One family, who have been resettled in Kent under the Government’s Vulnerable Persons Relocation Scheme after fleeing the bloody conflict in Syria, have an answer to the third. Their daughter is six years old – she’s been at school in Ashford for just two days, but she proudly says she’s already made a friend and learned how to write ‘dog’ and ‘cat’. Her parents say they only wish her sister could be there too. She died in a refugee camp last year, of a lung infection.
Theirs’ is just one story, but throughout our history – from the French Huguenots in the 18th Century, to the Kindertransport, to the Ugandan Asians in the 1970s, to the recent Gateway programme which resettles 750 refugees each year from North Africa and the Middle East, and now to 20,000 Syrians – Britain has offered a safe haven to the world’s most vulnerable people.
But recent stories about asylum seekers being identified by wrist bands and red doors remind us that we don’t always get it right. Too many people end up living in ghettos, isolated from the surrounding community and feeling victimised by a culture they don’t understand.
The compassion we all felt at seeing those pictures of little Alan Kurdi dead on a beach will be betrayed if we let that happen to the 20,000 Syrians the Government has committed to resettling.
That’s why I called a debate in Parliament today to discuss the practicalities of fulfilling the Government’s pledge. After all the talk last year about the numbers we should take, I thought it was time to reflect on how it has gone for the 1,000 people who have come to Britain so far, and to share ideas about how to make this resettlement a success.
The scheme is being administered on a voluntary basis, so local authorities come forward to say how many families or individuals they have the capacity to care for. Both councils in my constituency plan to take part, with Swale Borough Council taking in ten families and Maidstone taking six individuals. They will get around £8,250 per person from the International Development budget in their first year here. While this is a generous settlement, other resources are a problem. In Kent we have a shortage of council housing and private rents are high.
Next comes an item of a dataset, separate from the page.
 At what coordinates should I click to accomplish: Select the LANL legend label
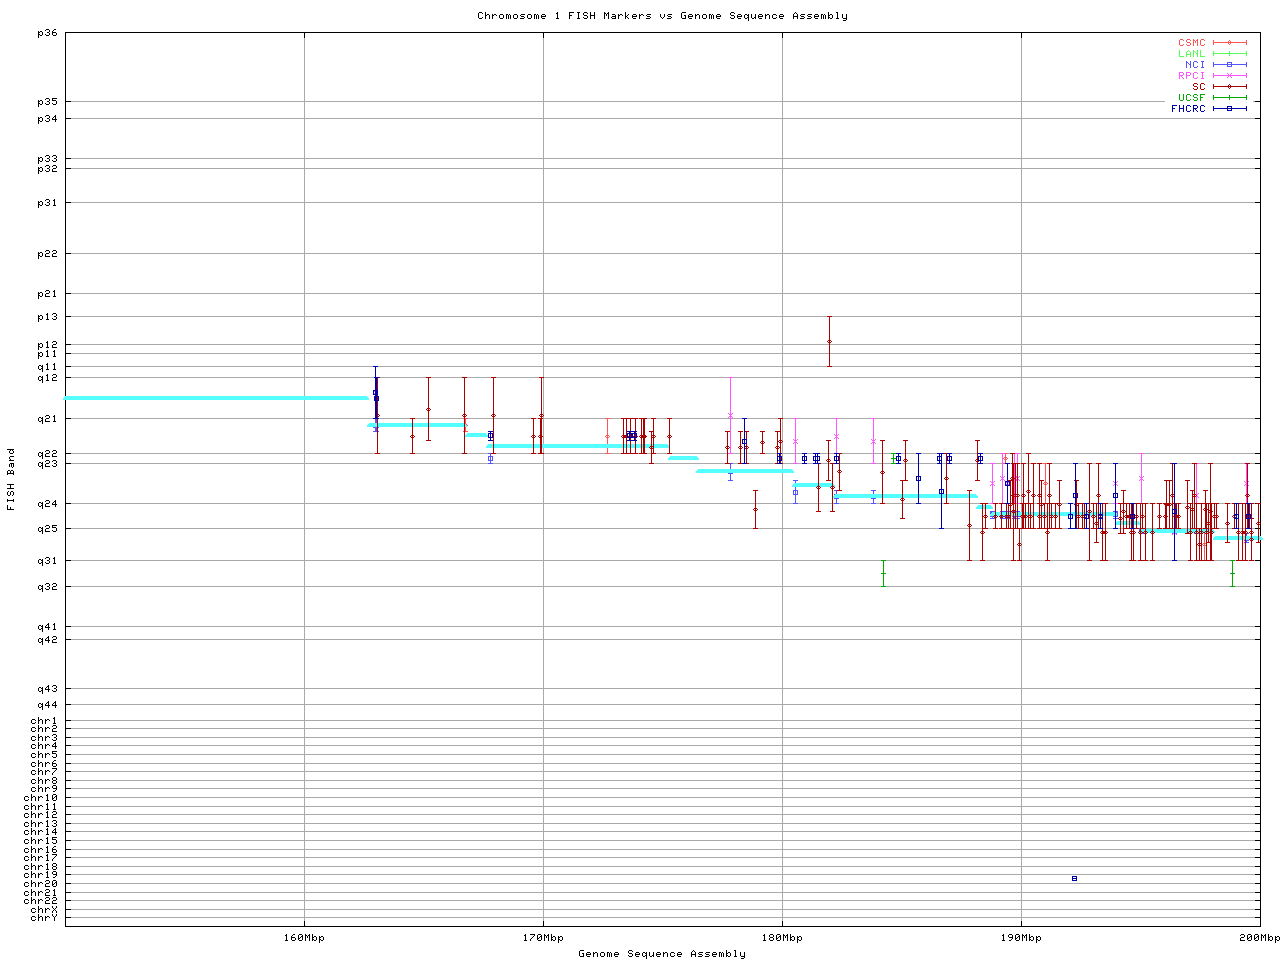tap(1191, 54)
Other parts of the country have a better stock of available housing but there may be fewer jobs. To have a secure future in Britain, refugees need to work. I have seen for myself in a refugee camp in Turkey the frustration and demoralisation from enforced idleness. Unlike those refugees, we will give refugees the legal right to work. There are countless examples of refugees from other conflicts who have been doctors, teachers or engineers in their home country, now cleaning offices or driving minicabs because their qualifications don't count in the UK. The Refugee Council suggest speeding up the process of getting foreign qualifications recognised in the UK – which currently takes about two years. That might also enable some matching of individuals to areas where their skills are needed.
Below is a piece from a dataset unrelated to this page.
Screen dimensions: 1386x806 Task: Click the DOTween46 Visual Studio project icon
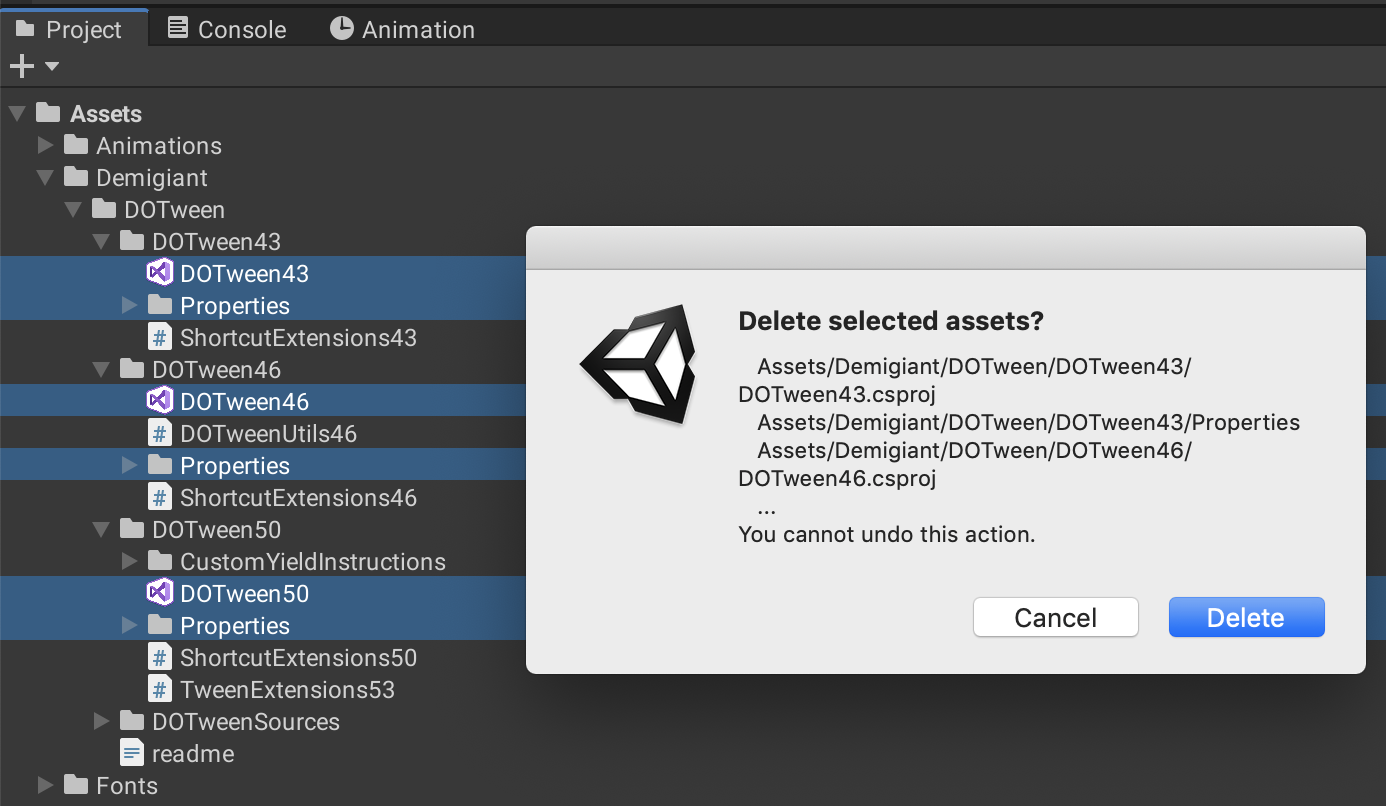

In the rush to welcome people into our communities some things are easy to overlook. For example in rural parts of my constituency it’s difficult to get hold of halal meat, which Swale Council is taking into account as they work out where to house refugees. I’ve heard that in Syria authority figures are often seen as a threat, and so a policeman on the street is someone to run away from. Support with things like that, and understanding British culture in general, is an important part of helping refugees settle in.
This is a challenge, but it’s also an opportunity to harness the good will of the British people, thousands of whom offered to take refugees into their homes. Though that’s not practical, there are other invaluable things volunteers can do, like showing refugees around, inviting them for tea, getting children to play together.
These things make all the difference, because integration is a two-way process. The onus isn’t all on the refugees; its vital communities receiving them play their part. This could be a great success story if we get it right.
Britain has a reputation as a compassionate country, and a place of opportunity – let’s make that a reality for 20,000 Syrians.
Helen Whately is the Conservative MP for Faversham and Mid Kent.